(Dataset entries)
[start]

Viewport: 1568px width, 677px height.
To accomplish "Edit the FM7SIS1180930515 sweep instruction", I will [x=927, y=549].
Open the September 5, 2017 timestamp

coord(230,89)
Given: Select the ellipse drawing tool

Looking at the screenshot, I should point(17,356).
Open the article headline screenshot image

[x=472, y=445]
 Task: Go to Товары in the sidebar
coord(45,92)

[end]
[start]

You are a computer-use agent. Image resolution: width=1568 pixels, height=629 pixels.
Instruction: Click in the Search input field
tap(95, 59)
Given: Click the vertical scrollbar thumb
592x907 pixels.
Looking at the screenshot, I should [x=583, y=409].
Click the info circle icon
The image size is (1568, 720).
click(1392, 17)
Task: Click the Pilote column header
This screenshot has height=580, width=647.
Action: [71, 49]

[end]
[start]

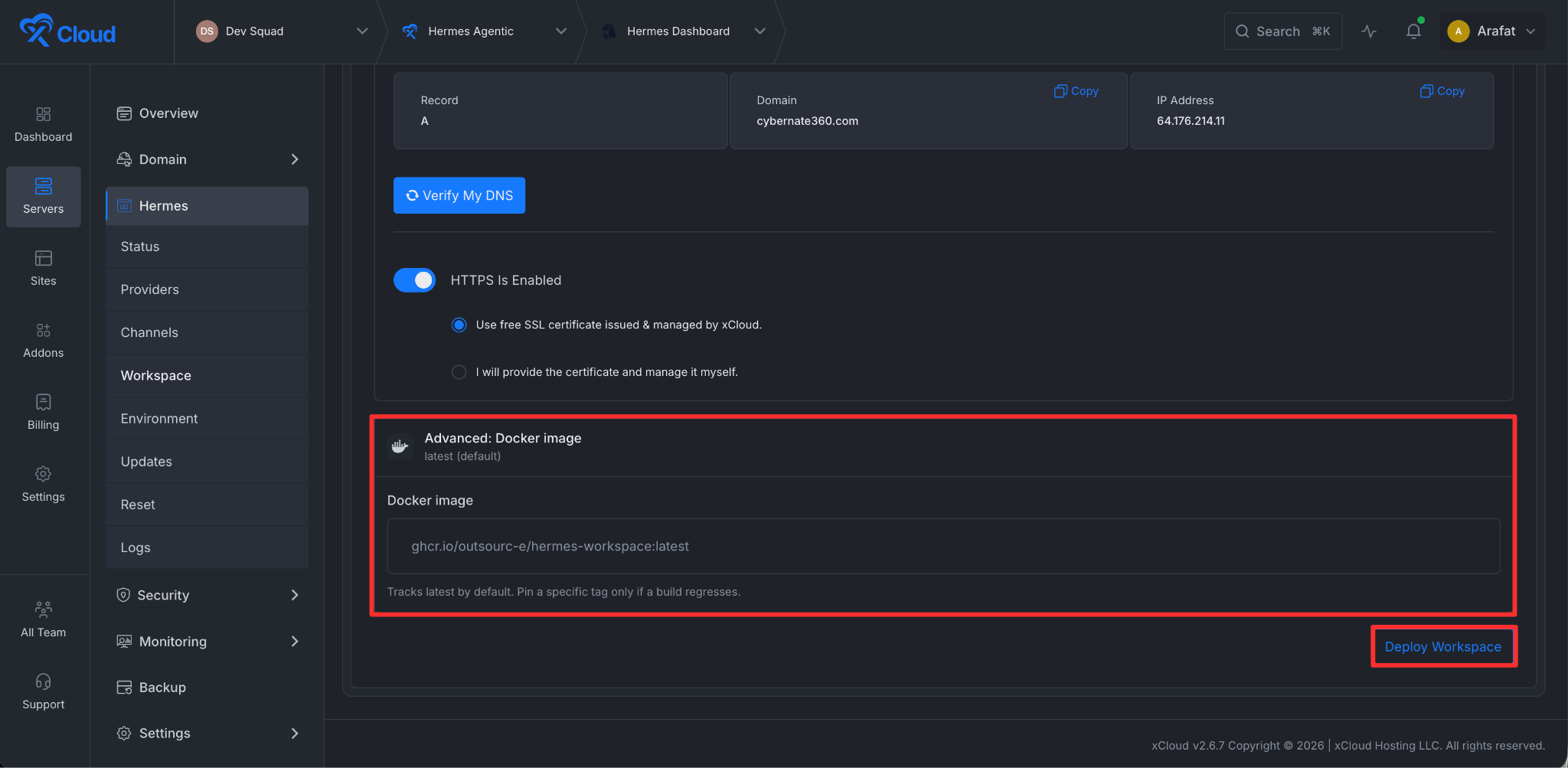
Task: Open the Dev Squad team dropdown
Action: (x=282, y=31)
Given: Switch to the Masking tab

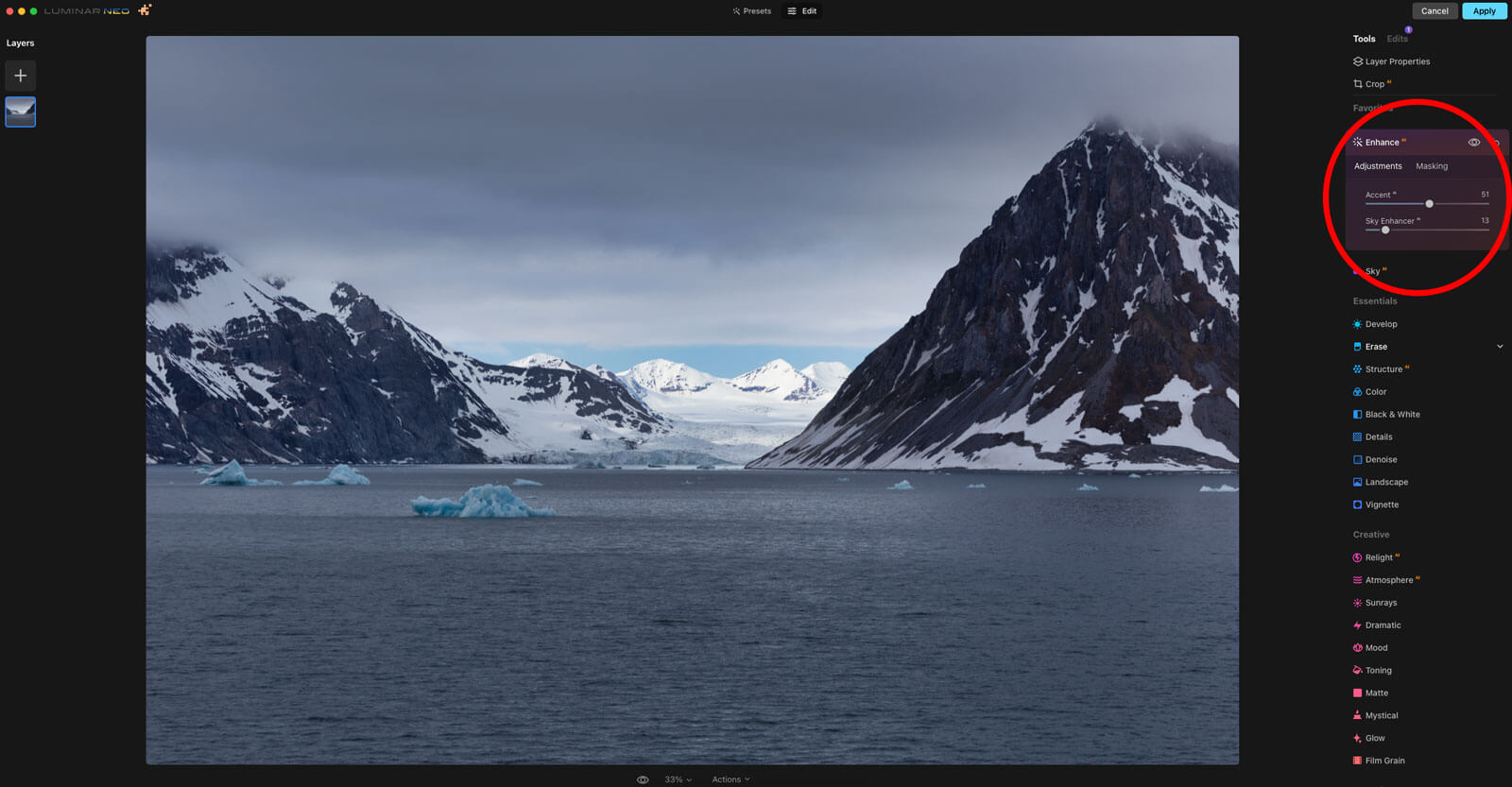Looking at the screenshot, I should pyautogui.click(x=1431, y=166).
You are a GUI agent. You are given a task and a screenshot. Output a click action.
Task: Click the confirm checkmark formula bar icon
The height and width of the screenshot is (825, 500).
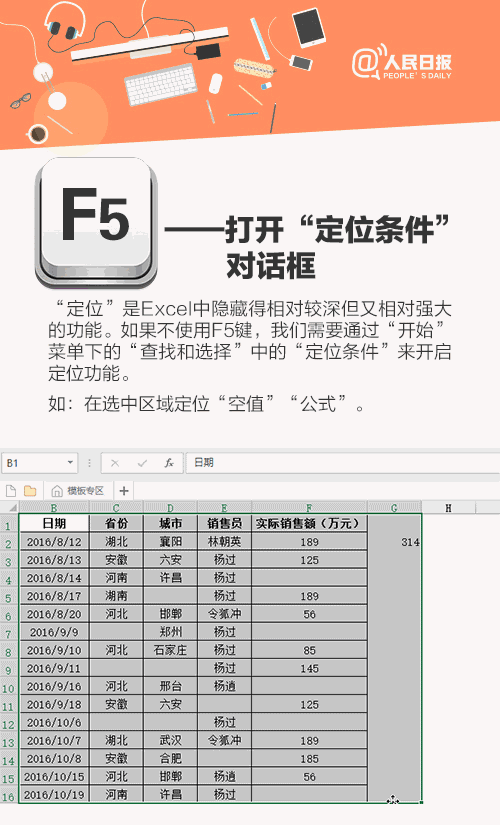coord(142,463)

[end]

Problem requirements
Quote the stretch of the material from the line containing "You are a GUI" through the line containing "coord(142,463)", reproducing those lines verbatim and omitting the pictures from your answer.

Expected answer
You are a GUI agent. You are given a task and a screenshot. Output a click action.
Task: Click the confirm checkmark formula bar icon
The height and width of the screenshot is (825, 500).
coord(142,463)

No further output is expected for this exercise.